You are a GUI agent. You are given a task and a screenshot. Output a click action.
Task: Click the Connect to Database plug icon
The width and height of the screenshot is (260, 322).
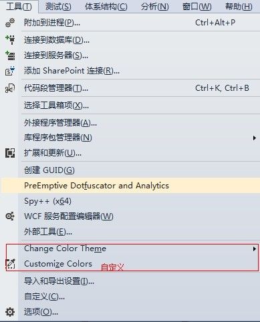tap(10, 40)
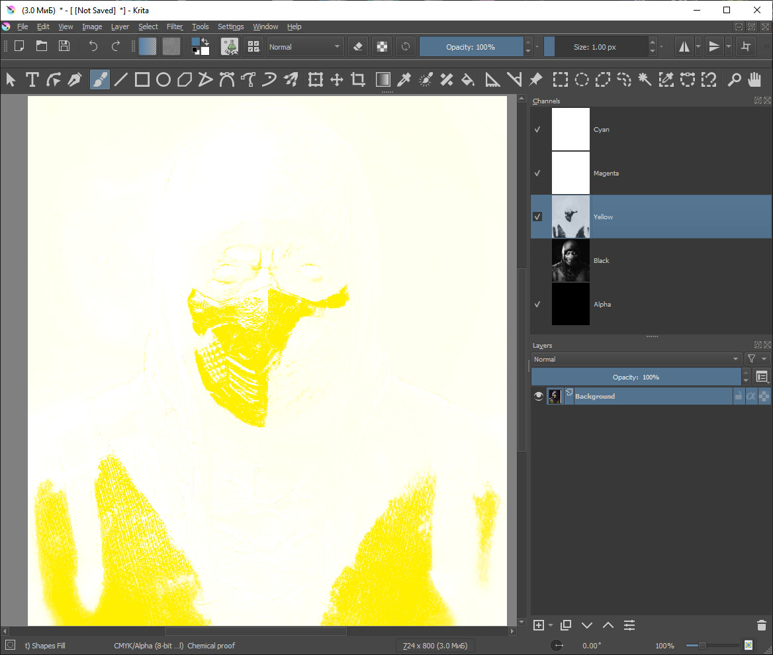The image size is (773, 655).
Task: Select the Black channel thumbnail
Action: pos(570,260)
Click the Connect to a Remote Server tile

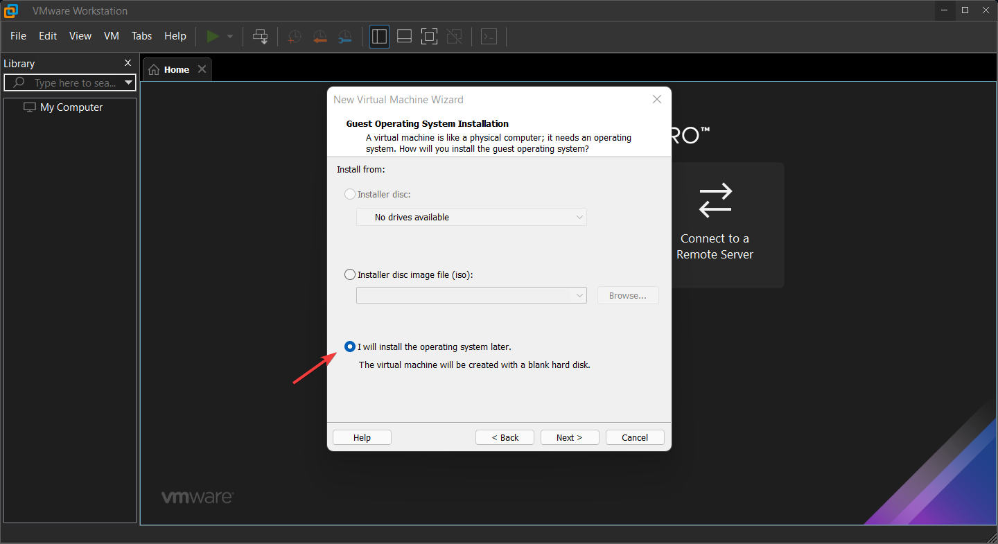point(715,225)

* * *

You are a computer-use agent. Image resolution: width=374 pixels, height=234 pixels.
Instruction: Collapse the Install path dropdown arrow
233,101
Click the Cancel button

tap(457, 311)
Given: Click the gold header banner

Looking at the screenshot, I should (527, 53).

---

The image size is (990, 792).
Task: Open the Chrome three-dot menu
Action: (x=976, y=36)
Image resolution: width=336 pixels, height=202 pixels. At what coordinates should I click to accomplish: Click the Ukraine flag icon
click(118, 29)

- **TASK**: Scan the data above for the word "agent" and report every line where it is found.

- **RESULT OF THE TASK**:
You are a GUI agent. You are given a task and a screenshot. Output a click action.
You are a computer-use agent. Image resolution: width=374 pixels, height=234 pixels.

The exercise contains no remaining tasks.